Gallery adds new elements, thanks to donations
The Leonard and Bina Ellen Art Gallery can extend its reach, thanks to the generous support of several Montreal families.
At a reception for donors on May 13, Vice-Rector Marcel Danis, president of the Concordia University Foundation, announced that the Ellen Gallery Endowment Fund has grown by almost $500,000 and now stands at $2.5 million.
Director Michèle Thériault introduced two new funds dedicated to programming.
She explained that exhibitions, publications and public programs are “the lifeblood of the gallery.” Like most art institutions, the Ellen Gallery relies on block funding from the Canada Council for the Arts and occasional project funding from the Conseil des Arts et des letters du Québec, so these two new sources of funding are especially welcome.

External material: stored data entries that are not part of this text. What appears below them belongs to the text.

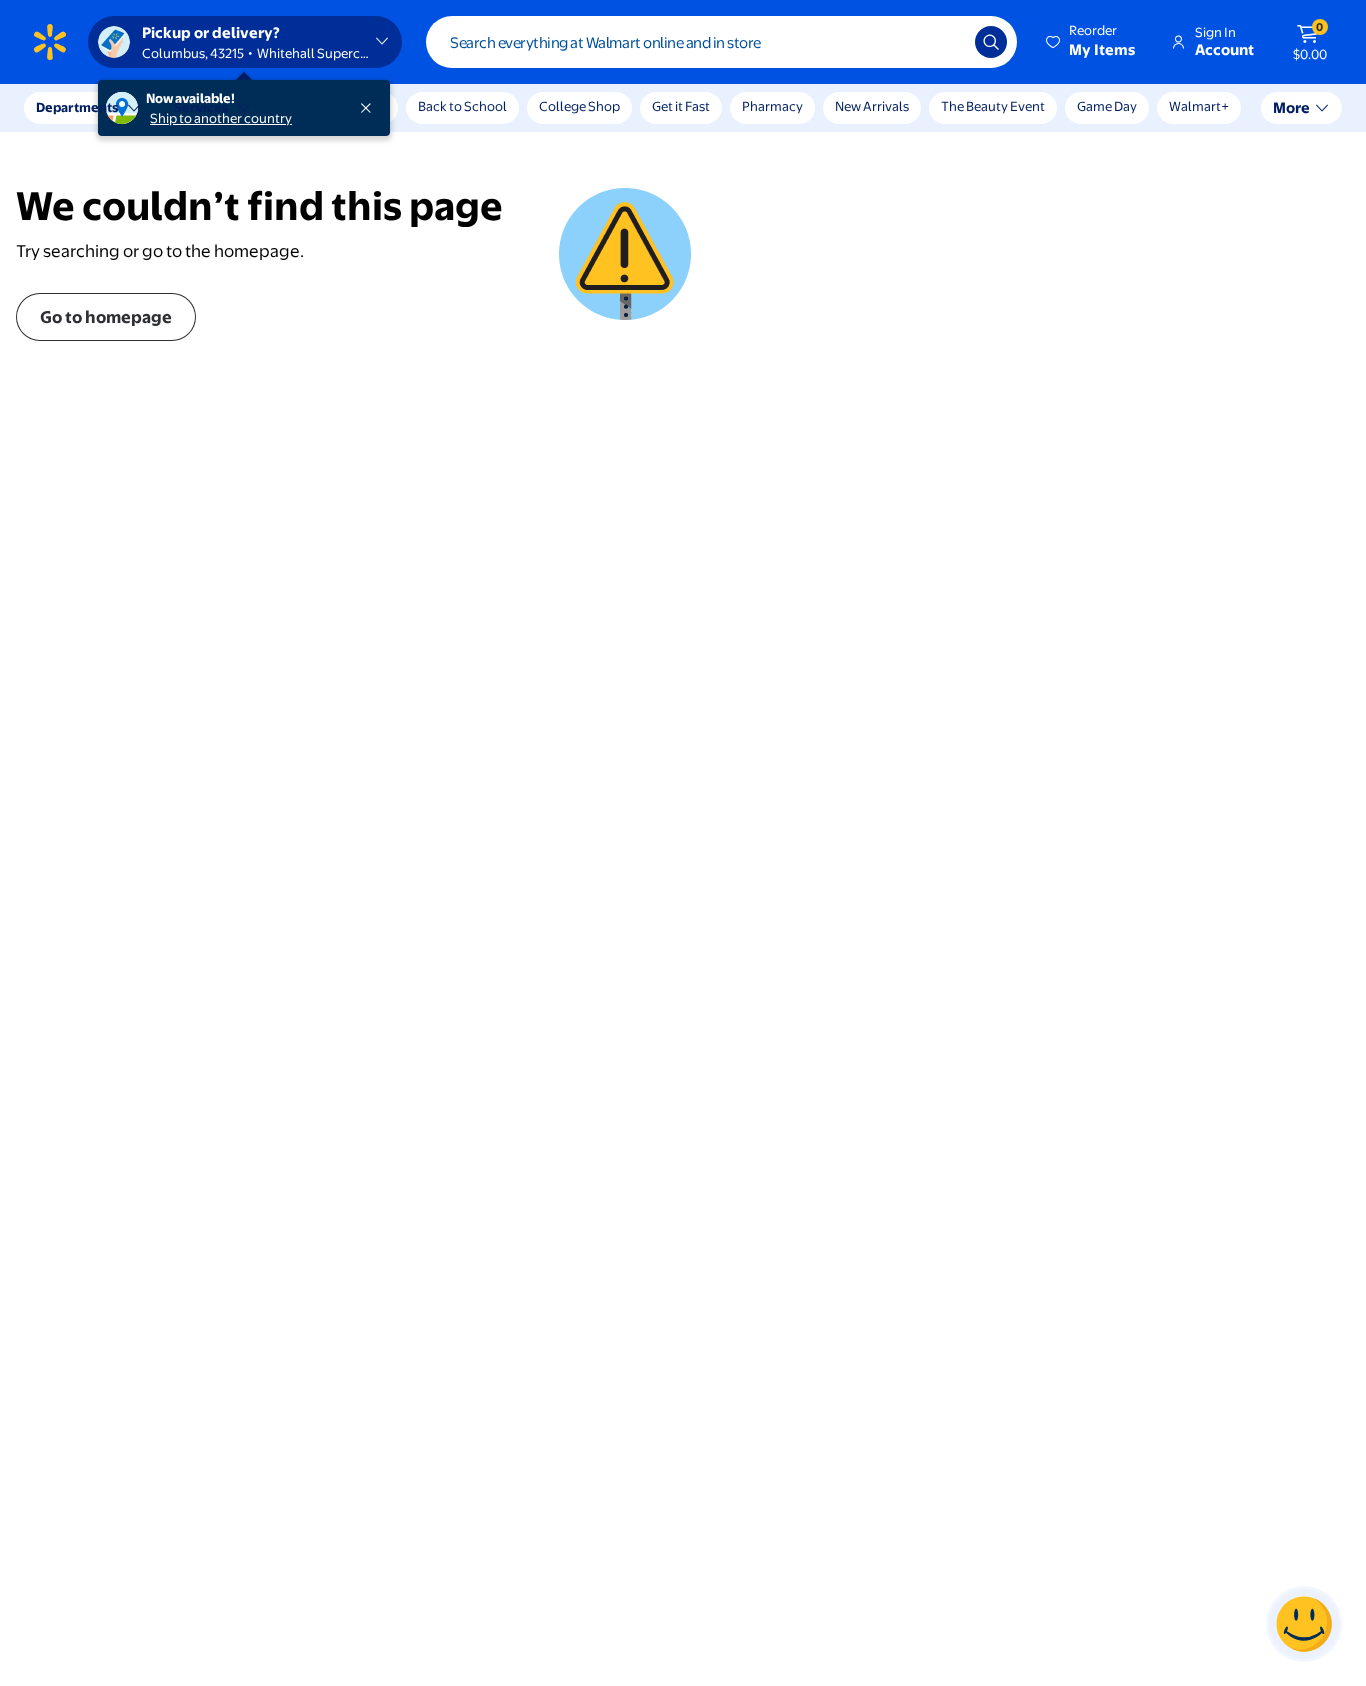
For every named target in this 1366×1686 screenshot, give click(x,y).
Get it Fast (681, 106)
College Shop (579, 106)
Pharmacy (772, 106)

The first is a bequest that will finance the Samuel Schecter Exhibitions. Dr. Schecter was the founder of Concordia’s art gallery. In 1962 he set up an acquisition fund for the Sir George Williams Art Gallery and started it off with seven works; within six years, there were 250. The present Ellen Gallery has a collection of several hundred works of Canadian art worth about $2.3 million.
The estate of one of Canada’s best-known collectors and art dealers has made possible the Max Stern Curator position and the Iris Westerberg Stern Fund for programming.
Through his Dominion Gallery on Sherbrooke St., Stern was highly influential in promoting Canadian art throughout the second half of the 20th century. His substantial estate continues to support universities and museums in Canada, the United States and Israel.
However, the bequest to the Ellen Gallery is only part of the Sterns’ contribution to Concordia. As Danis noted, most of Concordia’s shared proceeds from the Stern estate, more than $10 million, has been given over to the new visual arts building going up at the corner of Ste. Catherine and Mackay Sts.
This fall, the Gallery, in association with the Montreal Museum of Fine Arts and the Musée d’art contemporain de Montréal, will present two exhibitions dedicated to the impact of Max and Iris Stern on Canadian art.
Thériault announced a new orientation in programming, starting next November. Exhibitions will focus more emphatically on contemporary art, both Canadian and international. Exhibitions on video and film, on new trends in photography and on sound in art, are planned throughout 2005.
Leonard and Bina Ellen, who lent their name and support to the gallery when it opened in the J.W. McConnell Building in 1992, financed the position of Art Educator through an endowment announced in 2002.
Piera Palucci has been in this position for a year, and Thériault had high praise for her resourcefulness and enthusiasm.
Avi and Dora Morrow, together with the Concordia Foundation and several other donors, have funded the Visiting Curator of Contemporary Art. Nicole Gingras will take this up as a two-year appointment, and organize two shows looking at aspects of sound on art.
Abe and Harriet Gold financed the Bruno J. Pateras Internship in Administration, now in its second year.
A vigorous external advisory board was established in 1992 when the gallery was relocated. On its tenth anniversary, the board announced an endowment of $2 million — half from the Stern Museums Legacy, the Golds, the Morrows and the gallery board, and half from the Concordia University Foundation.
Rector Frederick Lowy set the tone for the future of the Gallery when he quoted former National Gallery director Jean Sutherland Boggs at the reception.
“University galleries should go to extremes. Their emphasis should be on the contemporary in a way not always feasible in larger museums. They should be an expansion of experience, an adventure into both the past and the future.”
The gallery is currently closed for renovations, and will reopen June 22 with Nell Tenhaaf: Fit/Unfit. However, it will be open on Sunday, May 30, for Museums Day, when Montrealers are given a special opportunity to visit art galleries and museums around town.